Action item
Below are entries; output exactly the lines from the one with "Экспорт словарей на сайты (73, 2268)" to the one with "Rubber Strap (405, 101)", both included, and nothing else.

Extracted information
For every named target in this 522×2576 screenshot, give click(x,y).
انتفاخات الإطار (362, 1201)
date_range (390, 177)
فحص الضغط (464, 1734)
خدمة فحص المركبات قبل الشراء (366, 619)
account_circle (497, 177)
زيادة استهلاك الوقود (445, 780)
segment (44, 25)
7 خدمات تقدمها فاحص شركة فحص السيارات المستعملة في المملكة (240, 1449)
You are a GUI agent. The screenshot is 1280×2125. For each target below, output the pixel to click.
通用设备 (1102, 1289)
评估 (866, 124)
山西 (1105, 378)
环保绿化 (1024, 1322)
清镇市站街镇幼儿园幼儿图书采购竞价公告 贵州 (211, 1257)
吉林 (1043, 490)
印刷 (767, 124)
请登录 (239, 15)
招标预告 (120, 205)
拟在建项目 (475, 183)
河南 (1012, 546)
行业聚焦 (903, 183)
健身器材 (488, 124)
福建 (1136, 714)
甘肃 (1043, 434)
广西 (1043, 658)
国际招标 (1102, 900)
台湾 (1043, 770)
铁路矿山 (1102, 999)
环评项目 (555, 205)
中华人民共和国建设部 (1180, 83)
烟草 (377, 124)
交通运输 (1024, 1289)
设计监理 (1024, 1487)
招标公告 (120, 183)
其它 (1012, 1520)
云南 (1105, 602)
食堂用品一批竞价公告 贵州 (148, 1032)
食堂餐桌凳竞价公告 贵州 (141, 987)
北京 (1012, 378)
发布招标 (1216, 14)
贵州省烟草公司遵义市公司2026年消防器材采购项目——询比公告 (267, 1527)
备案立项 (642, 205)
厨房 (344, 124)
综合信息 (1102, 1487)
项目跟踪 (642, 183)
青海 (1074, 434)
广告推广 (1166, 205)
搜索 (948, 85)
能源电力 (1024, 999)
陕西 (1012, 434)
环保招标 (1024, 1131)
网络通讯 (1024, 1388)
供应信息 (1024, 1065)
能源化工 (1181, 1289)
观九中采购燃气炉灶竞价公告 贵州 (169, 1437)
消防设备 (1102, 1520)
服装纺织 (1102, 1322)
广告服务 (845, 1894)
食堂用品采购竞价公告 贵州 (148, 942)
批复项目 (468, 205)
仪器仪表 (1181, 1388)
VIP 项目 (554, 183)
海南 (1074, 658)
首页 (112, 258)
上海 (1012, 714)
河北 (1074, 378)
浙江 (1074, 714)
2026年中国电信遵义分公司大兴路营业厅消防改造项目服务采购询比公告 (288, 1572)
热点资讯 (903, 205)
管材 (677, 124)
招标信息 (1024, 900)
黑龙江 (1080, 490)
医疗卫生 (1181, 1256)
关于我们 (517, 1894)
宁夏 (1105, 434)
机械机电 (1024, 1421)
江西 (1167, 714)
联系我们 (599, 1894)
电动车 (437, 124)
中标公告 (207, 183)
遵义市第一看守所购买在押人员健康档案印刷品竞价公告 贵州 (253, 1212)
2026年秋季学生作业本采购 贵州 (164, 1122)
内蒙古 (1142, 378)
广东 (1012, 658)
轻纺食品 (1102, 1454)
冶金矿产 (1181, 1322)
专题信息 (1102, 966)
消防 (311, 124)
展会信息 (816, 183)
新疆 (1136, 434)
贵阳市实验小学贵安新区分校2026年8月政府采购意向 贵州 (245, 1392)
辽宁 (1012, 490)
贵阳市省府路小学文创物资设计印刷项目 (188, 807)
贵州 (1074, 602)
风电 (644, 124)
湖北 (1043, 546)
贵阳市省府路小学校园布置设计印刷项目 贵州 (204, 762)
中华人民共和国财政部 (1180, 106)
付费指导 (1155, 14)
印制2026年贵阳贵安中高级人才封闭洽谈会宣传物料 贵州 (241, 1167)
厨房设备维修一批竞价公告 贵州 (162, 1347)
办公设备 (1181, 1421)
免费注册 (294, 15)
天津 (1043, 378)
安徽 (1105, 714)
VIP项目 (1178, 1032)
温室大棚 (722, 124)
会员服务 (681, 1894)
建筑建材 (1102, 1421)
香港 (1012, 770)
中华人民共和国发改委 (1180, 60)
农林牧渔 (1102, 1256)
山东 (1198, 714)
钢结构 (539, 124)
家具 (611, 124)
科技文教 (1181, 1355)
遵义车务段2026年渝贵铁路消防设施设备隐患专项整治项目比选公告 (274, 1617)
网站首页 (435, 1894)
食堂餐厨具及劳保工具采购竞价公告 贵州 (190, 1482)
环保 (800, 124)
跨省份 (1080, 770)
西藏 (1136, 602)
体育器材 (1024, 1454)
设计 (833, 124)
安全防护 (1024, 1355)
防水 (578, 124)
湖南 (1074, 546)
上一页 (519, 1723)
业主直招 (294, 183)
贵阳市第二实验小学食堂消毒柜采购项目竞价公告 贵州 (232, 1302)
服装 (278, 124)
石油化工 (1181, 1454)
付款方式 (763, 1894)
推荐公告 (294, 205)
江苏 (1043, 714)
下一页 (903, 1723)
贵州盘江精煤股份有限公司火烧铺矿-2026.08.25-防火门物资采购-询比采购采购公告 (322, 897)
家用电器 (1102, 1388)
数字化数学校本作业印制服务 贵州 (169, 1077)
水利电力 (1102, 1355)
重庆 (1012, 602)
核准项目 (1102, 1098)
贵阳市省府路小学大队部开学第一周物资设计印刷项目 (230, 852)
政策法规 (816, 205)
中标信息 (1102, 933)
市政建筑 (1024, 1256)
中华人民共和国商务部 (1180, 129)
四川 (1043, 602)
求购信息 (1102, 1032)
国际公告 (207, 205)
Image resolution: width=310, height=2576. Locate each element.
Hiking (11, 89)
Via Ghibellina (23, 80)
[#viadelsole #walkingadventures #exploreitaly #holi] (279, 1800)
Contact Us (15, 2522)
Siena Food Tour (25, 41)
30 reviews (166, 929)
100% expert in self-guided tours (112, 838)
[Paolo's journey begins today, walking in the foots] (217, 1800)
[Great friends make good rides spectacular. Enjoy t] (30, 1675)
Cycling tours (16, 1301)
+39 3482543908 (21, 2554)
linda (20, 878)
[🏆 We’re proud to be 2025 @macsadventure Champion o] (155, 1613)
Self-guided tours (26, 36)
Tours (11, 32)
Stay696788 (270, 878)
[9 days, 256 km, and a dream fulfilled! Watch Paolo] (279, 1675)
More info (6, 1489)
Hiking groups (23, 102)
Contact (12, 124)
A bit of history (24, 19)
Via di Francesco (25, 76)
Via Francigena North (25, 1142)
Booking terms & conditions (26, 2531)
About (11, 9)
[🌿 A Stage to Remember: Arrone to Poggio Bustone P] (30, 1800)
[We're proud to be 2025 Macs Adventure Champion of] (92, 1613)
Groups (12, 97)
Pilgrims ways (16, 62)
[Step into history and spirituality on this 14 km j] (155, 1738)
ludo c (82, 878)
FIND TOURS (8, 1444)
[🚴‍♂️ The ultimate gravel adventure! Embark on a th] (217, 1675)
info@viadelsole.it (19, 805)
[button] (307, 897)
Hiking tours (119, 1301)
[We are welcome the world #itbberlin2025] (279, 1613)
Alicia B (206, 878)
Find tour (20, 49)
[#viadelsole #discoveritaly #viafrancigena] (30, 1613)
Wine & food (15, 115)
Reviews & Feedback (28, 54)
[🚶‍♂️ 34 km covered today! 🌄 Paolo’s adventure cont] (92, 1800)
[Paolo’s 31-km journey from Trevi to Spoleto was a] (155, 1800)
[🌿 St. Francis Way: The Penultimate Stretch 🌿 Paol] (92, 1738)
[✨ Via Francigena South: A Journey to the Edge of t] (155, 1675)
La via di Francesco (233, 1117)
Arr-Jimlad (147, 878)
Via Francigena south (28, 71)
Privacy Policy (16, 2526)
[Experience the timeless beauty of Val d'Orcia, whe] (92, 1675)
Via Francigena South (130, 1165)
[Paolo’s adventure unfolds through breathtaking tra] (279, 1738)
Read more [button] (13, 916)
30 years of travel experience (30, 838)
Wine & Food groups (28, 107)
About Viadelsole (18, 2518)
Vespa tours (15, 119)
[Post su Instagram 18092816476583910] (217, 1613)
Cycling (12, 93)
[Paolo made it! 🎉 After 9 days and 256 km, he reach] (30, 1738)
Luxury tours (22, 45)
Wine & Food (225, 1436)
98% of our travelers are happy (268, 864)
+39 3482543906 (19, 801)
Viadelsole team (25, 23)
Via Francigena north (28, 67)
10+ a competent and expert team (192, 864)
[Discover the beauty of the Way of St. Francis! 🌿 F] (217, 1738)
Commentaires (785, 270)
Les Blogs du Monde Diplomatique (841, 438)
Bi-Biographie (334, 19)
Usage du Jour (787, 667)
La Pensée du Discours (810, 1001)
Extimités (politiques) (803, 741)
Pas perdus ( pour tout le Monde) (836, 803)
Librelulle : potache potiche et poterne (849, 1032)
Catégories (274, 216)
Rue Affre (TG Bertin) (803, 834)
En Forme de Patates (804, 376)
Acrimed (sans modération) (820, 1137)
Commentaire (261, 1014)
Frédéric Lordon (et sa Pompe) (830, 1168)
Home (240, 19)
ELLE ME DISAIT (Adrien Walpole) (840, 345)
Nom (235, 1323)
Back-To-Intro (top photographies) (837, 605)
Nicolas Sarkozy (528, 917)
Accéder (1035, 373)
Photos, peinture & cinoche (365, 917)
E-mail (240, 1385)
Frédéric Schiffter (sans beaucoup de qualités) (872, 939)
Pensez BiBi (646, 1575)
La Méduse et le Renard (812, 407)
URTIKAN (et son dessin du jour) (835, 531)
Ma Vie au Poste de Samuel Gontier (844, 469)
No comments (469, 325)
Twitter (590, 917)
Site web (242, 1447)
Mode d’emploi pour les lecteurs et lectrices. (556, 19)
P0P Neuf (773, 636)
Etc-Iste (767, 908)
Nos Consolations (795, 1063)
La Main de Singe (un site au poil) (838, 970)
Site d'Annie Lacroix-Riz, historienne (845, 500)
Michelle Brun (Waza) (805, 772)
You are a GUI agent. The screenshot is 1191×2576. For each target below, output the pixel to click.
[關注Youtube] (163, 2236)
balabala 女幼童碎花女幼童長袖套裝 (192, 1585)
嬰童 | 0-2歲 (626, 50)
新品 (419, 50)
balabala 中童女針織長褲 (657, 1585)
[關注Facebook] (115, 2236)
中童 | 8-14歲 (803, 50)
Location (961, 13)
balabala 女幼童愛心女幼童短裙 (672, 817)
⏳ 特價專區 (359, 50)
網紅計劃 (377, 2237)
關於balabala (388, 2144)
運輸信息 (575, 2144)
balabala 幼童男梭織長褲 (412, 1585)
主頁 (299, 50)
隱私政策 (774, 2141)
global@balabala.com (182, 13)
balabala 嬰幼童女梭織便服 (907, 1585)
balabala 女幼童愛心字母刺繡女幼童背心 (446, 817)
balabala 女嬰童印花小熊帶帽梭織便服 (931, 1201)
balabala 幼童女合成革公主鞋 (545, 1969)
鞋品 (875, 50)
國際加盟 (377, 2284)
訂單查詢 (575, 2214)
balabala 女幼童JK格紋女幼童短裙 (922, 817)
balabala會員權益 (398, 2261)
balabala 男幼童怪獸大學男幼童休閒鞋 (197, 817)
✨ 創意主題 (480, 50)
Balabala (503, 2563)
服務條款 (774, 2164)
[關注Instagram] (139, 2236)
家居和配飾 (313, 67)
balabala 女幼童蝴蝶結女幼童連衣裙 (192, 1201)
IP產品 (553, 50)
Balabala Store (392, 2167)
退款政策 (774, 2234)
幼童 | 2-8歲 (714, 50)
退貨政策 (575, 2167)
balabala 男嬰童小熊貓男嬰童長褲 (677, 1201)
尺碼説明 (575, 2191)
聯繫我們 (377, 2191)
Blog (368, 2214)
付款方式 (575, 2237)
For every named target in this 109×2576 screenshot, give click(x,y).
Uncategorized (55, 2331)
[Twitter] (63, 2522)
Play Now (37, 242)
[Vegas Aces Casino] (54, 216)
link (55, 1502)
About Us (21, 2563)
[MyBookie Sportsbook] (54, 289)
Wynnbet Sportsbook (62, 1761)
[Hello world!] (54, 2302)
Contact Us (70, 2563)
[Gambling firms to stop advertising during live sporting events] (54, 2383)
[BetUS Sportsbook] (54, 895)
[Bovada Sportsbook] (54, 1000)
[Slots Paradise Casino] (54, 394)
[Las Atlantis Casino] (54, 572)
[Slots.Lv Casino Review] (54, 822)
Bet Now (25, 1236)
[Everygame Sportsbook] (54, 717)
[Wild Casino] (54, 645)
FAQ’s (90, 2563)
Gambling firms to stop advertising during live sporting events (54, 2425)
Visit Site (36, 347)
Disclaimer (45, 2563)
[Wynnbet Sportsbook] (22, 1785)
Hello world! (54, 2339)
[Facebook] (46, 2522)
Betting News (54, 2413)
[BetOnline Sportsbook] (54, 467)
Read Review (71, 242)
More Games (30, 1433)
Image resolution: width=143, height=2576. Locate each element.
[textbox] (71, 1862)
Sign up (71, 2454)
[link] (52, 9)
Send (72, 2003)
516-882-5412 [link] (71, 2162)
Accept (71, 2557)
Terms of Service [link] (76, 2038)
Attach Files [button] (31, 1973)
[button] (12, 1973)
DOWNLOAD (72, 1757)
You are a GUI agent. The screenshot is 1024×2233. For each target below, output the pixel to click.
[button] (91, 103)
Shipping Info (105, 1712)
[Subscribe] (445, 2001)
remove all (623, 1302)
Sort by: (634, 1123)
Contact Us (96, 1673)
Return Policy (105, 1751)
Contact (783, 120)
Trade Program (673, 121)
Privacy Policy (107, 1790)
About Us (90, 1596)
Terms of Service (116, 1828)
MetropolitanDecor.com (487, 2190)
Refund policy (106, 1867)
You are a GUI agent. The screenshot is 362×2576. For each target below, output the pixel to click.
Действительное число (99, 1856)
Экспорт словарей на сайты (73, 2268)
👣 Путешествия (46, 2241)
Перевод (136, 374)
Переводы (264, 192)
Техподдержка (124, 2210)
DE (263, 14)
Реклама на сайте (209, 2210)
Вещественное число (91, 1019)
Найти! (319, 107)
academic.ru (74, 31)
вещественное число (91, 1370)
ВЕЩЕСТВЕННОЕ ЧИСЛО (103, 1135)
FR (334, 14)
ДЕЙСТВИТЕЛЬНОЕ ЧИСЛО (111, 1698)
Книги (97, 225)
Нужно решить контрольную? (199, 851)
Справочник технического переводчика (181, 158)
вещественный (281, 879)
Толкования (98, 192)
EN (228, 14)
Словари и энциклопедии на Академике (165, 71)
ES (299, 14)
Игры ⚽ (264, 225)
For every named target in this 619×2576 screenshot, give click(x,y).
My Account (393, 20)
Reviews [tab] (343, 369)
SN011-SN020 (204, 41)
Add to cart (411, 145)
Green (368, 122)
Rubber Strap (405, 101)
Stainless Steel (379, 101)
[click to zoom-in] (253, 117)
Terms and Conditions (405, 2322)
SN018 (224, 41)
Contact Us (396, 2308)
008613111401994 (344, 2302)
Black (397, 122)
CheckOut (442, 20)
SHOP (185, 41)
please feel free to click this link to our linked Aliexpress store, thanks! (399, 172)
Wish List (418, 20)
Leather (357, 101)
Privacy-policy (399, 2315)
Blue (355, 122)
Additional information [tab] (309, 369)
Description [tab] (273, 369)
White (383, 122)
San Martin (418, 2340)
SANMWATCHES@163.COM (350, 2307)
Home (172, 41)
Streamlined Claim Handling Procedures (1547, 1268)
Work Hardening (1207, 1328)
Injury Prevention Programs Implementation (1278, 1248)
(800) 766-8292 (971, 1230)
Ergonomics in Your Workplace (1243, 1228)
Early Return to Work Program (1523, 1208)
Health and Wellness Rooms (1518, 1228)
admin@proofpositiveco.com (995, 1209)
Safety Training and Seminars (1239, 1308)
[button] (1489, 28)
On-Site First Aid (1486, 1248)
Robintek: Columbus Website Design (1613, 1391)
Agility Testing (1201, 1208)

Result below
Экспорт словарей на сайты (73, 2268)
👣 Путешествия (46, 2241)
Перевод (136, 374)
Переводы (264, 192)
Техподдержка (124, 2210)
DE (263, 14)
Реклама на сайте (209, 2210)
Вещественное число (91, 1019)
Найти! (319, 107)
academic.ru (74, 31)
вещественное число (91, 1370)
ВЕЩЕСТВЕННОЕ ЧИСЛО (103, 1135)
FR (334, 14)
ДЕЙСТВИТЕЛЬНОЕ ЧИСЛО (111, 1698)
Книги (97, 225)
Нужно решить контрольную? (199, 851)
Справочник технического переводчика (181, 158)
вещественный (281, 879)
Толкования (98, 192)
EN (228, 14)
Словари и энциклопедии на Академике (165, 71)
ES (299, 14)
Игры ⚽ (264, 225)
For every named target in this 619×2576 screenshot, give click(x,y).
My Account (393, 20)
Reviews [tab] (343, 369)
SN011-SN020 (204, 41)
Add to cart (411, 145)
Green (368, 122)
Rubber Strap (405, 101)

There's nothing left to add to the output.